You are making the error of assuming that the Gospels are accurate and believing Paul's Canadian girlfriend story. That is why you are suing a strawman argument. As to t eh eleven, they would be the sort of group that would be very susceptible to mass hallucinations. There are examples of much larger mass hallucinations than just 11 people.
 

leroy

Well-Known Member
I told you that I'm not interested in relitigating all of that. I've already done that twice. You said you didn't see it. I can't help you see.

Did you look into how to search RF? Go to your home page and click Search:

View attachment 80332

That takes you to this screen. Enter your search parameters and hit Search again:

View attachment 80330

That gets you this:

View attachment 80331

I'll bet you can find what you say doesn't exist in one of those posts. I could have opened those links, reviewed them, and copied my answers, but it was your job to focus on them the first time enough to understand and remember what you read, and if that didn't happen then, I don't expect going through it all again would matter. You'd still be telling me you never saw it.

If you don't find it there, try other search parameters. If you consider that too much work, that's fine. So do I.
Why do you feel that you have the right of accusing others of committing fallacies, if you can´t support those accusations?
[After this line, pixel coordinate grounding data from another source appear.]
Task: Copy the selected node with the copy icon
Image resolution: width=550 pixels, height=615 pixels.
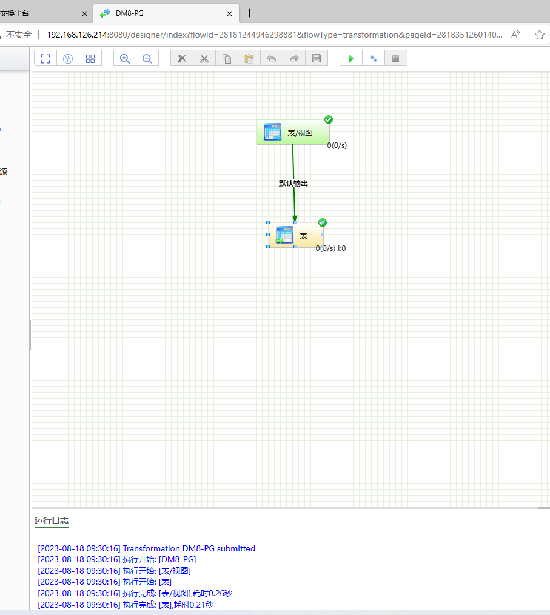Action: [x=227, y=58]
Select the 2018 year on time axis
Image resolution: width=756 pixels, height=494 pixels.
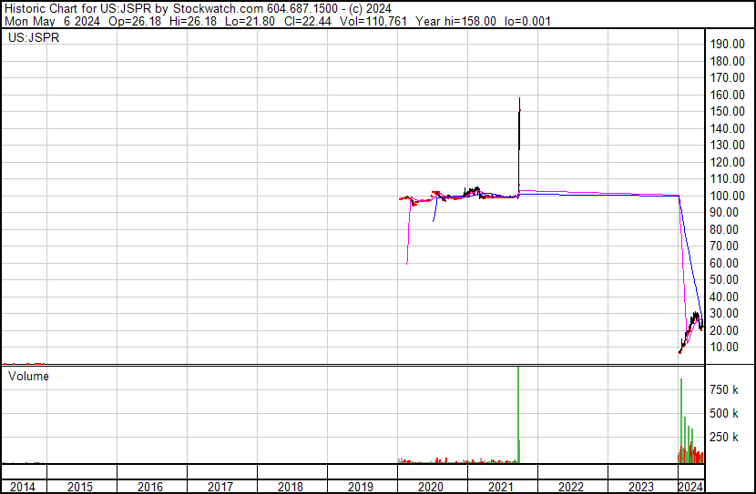pos(291,487)
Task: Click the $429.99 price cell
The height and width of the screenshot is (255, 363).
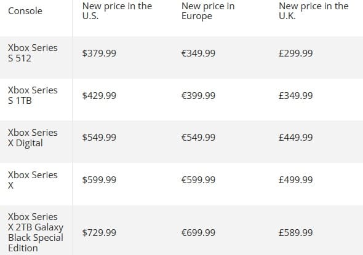Action: click(99, 95)
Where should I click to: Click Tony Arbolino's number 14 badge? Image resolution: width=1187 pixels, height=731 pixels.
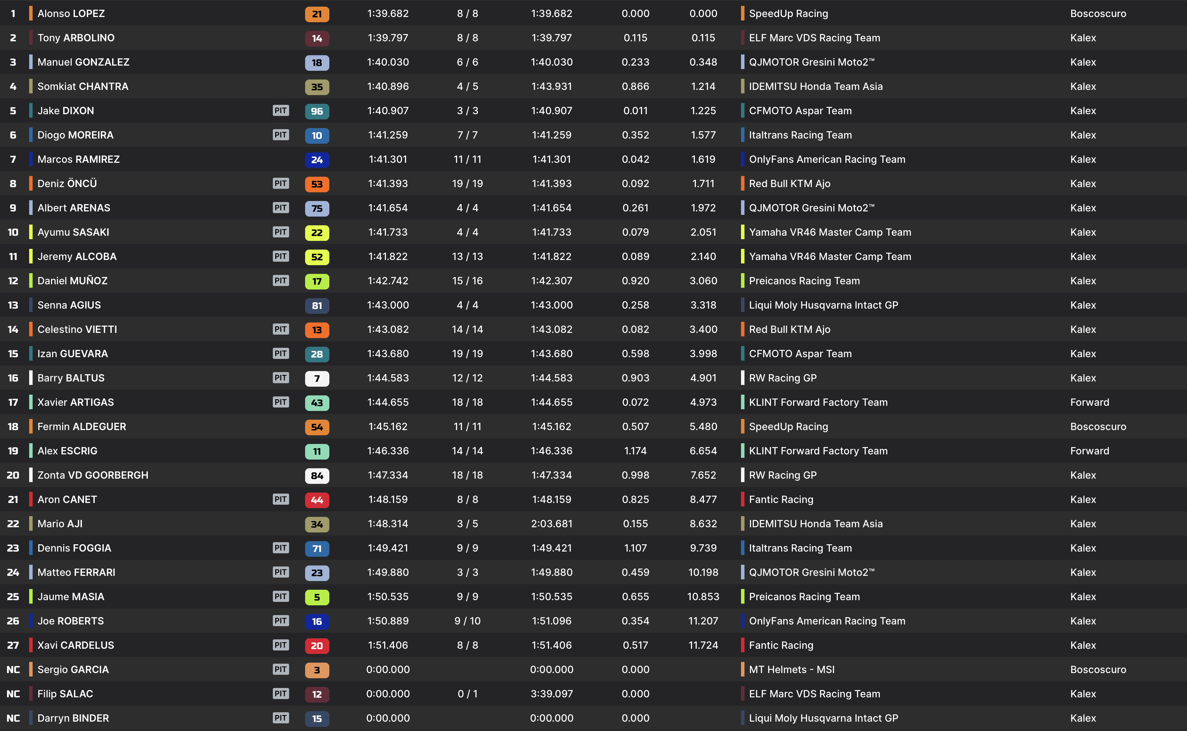(x=317, y=38)
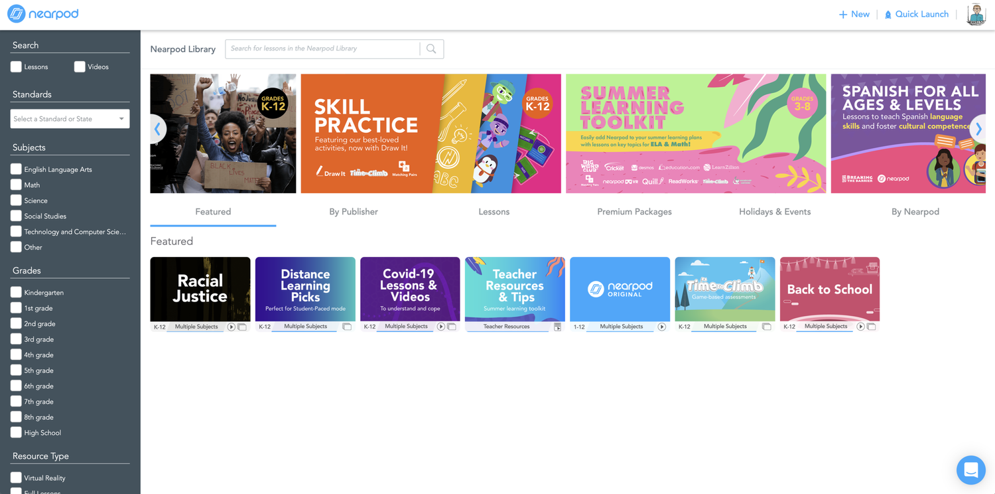Click the + New button
The width and height of the screenshot is (995, 494).
[x=854, y=13]
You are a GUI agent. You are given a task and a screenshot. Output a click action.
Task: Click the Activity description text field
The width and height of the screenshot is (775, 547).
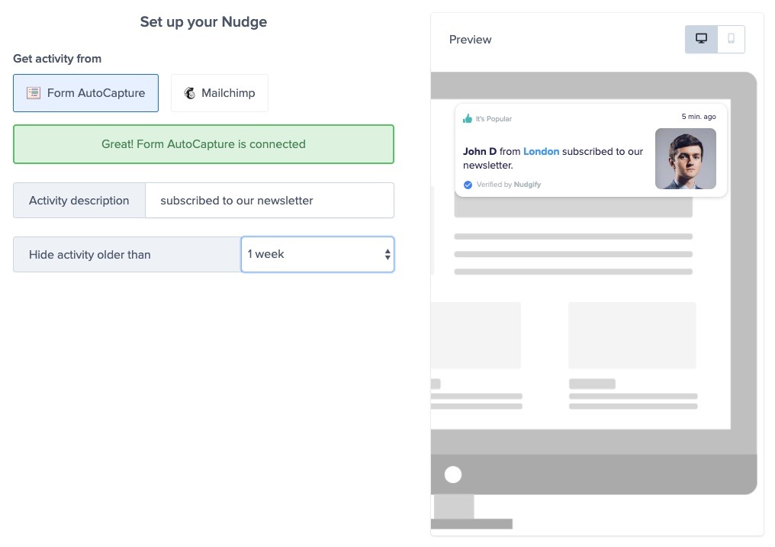(x=269, y=201)

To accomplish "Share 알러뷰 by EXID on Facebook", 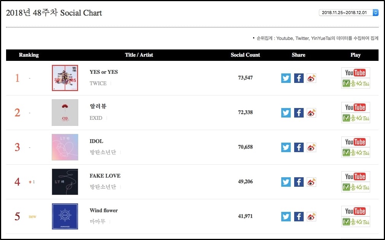I will 299,113.
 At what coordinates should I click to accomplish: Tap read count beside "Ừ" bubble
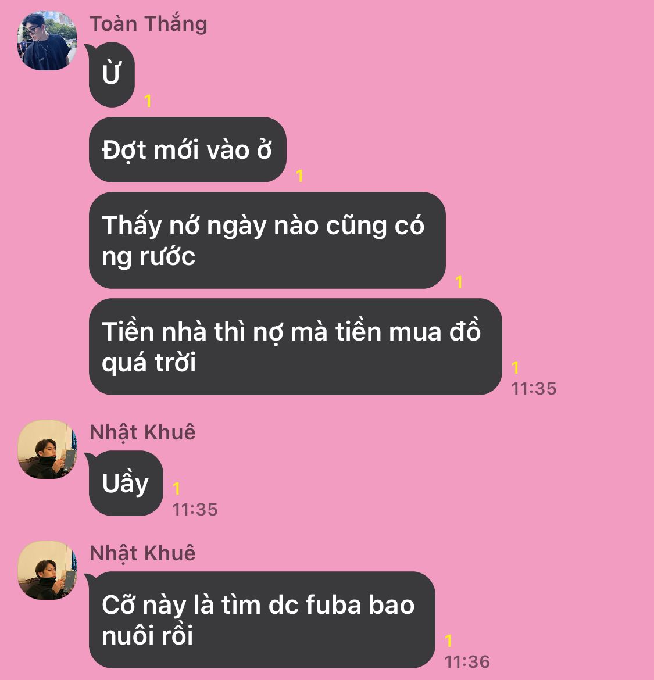tap(148, 101)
You don't understand where the word applies. You wrote this: "Because it is, (at least more parsimonious than the naturalistic rivals)……… I am only adding one element “that miracles are possible” (specifically the miracle of the resurrection.) Naturalistic hypothesis, add much more elements"
Yes that is what I said and this is 100% true, or at least you haven’t shown the opposite to be true

Yes, that's falsifiability (and falsification), but the complaint is the same. You don't know where to apply these terms. You said that finding a body thought to have died in 30AD and thought to be named Jesus falsifies the claim that the Jesus of the Gospels was resurrected. It doesn't. I agree that that never happened, but if I didn't, somebody digging up a body and claiming that that was the same person shouldn't be believed, since we would have no way of identifying whose body it actually was.
Strawman again

I said that a tomb of man named Jesus who was crucified within the year 30 within that area (Jesuralem) would falsify the resurrection hypothesis,

(you missed the word crucified) was it an honest mistake? Or where you intentionally misrepresenting my words? you also added the word "thought" which I never used. (strawman)
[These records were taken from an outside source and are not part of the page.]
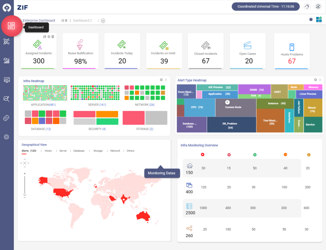The image size is (326, 250).
Task: Mark dashboard as favorite with star icon
Action: click(311, 19)
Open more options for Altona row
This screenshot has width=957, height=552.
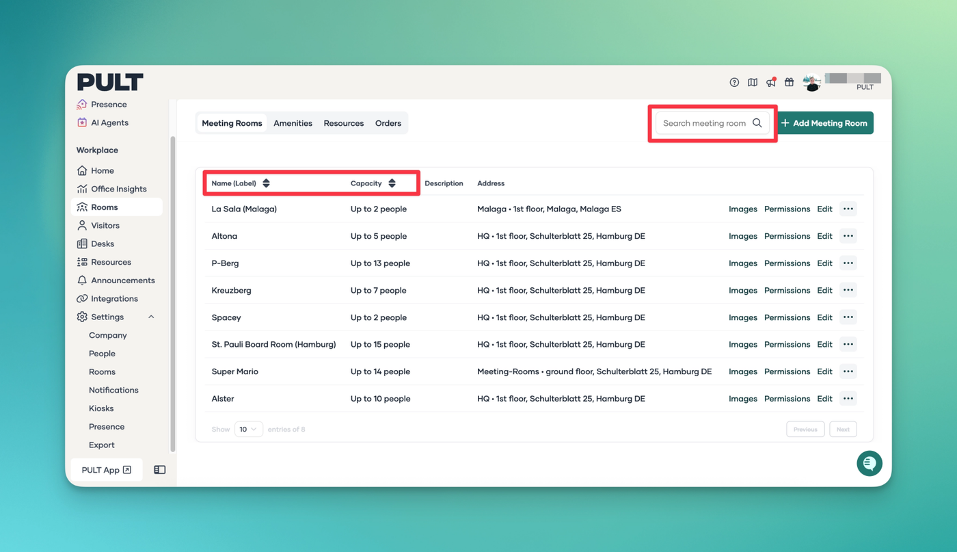[848, 236]
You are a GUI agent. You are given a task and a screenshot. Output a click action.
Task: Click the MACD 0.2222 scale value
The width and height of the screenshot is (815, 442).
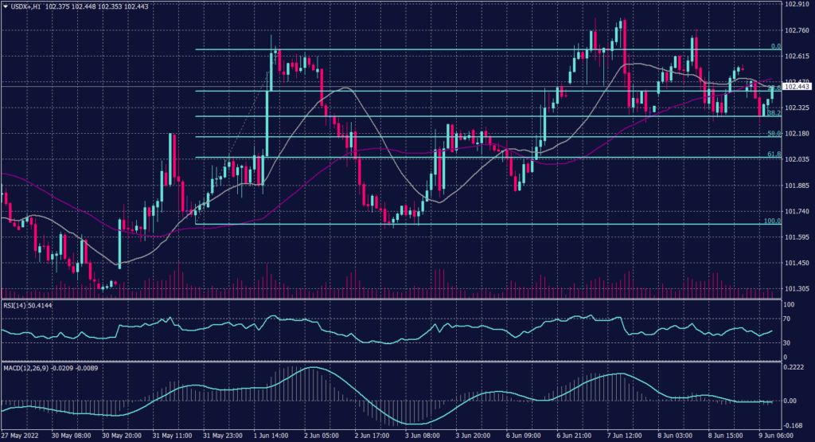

Victims of crucifixion where usually not buried, ether because they didn’t had a tomb (only rich people did, and rich people usually had the means of avoiding this punishment) or because the governor (Pilate) wouldn’t accept it. Jesus was a relativley rare exception

So to find 2 guys that are named Jesus who died by crucifixion and where buried in the 30s in Jerusalem, would be very unlikely.
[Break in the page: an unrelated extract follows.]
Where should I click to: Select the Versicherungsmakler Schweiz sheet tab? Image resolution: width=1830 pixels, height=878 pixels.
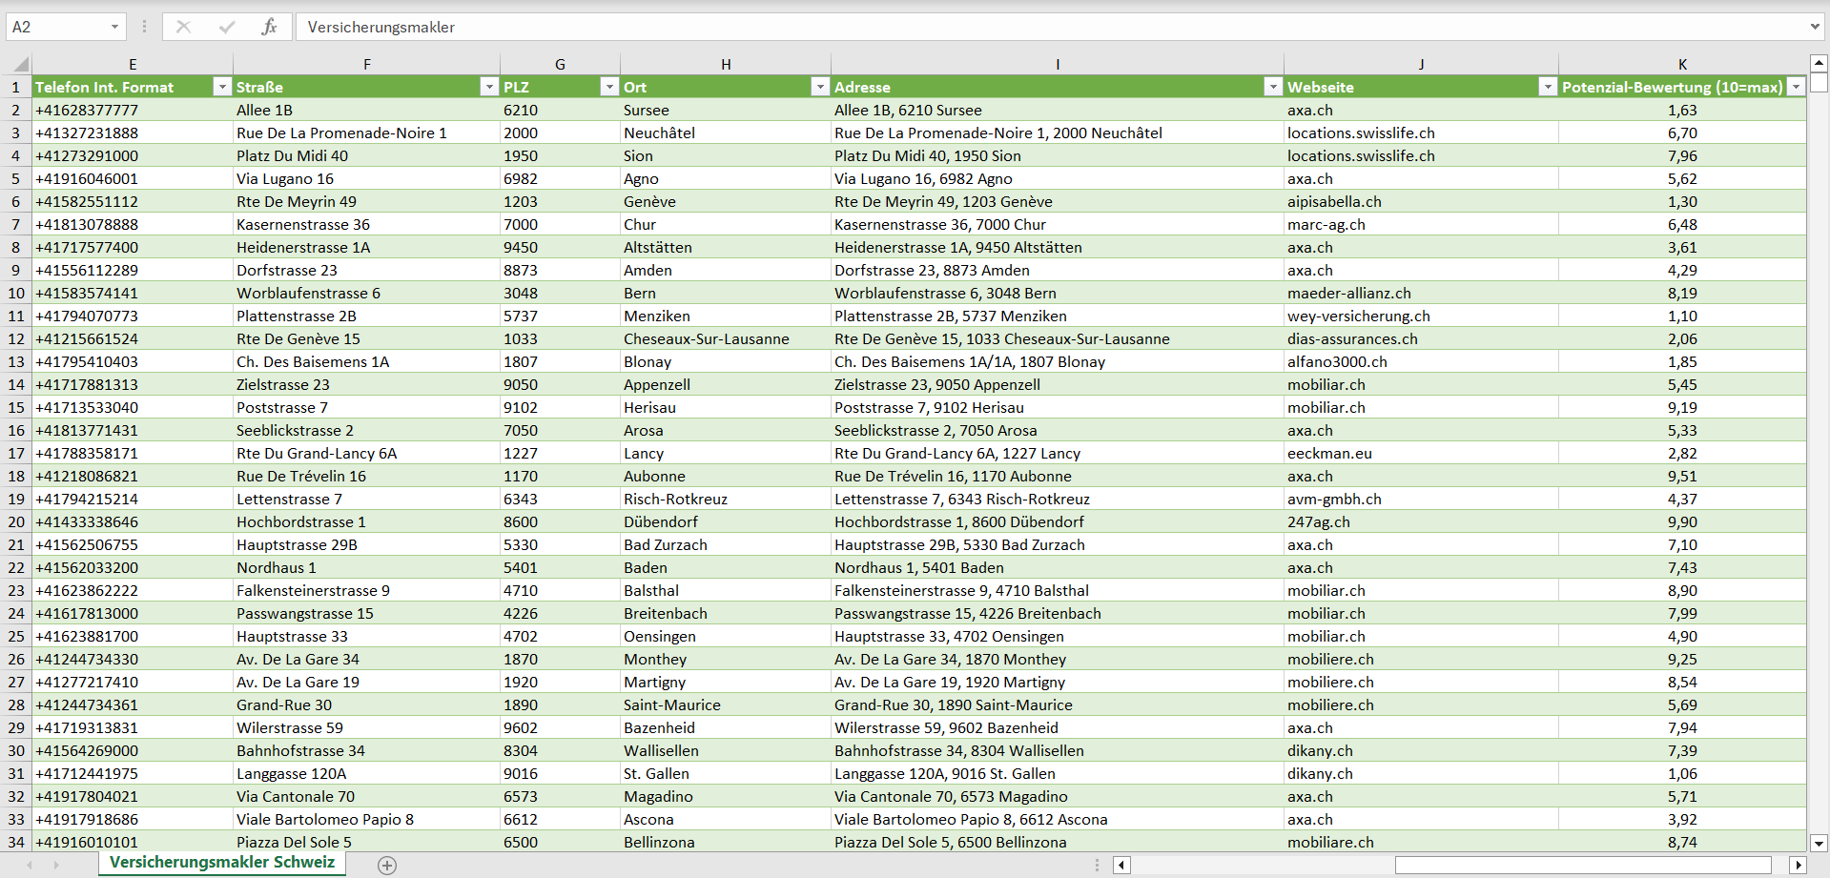point(222,863)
See, this is how arguments are justified. I don’t have the need to lie and say “oh that was already answered”

And even more important, I am accusing you of making a straw man fallacy and I am quoting your words and explaining where the fallacy is (in this case how and where you are misrepresenting my view) ……….. why can´t you show the same courtesy?

Group "hallucinations" aren't actually hallucinations as occurs with psychoses and hallucinogens. People see what is there but are later deluded into believing that they saw something else through suggestion and a desire to believe.
Well I was talking about group hallucinations, which we both agree can´t happen.

If you whant to claim that they saw something else and where later diluted because “they wanted to believe” then that would be a whole different hypothesis…………. In which case I will ask ¿why do you keep changing you hypothesis?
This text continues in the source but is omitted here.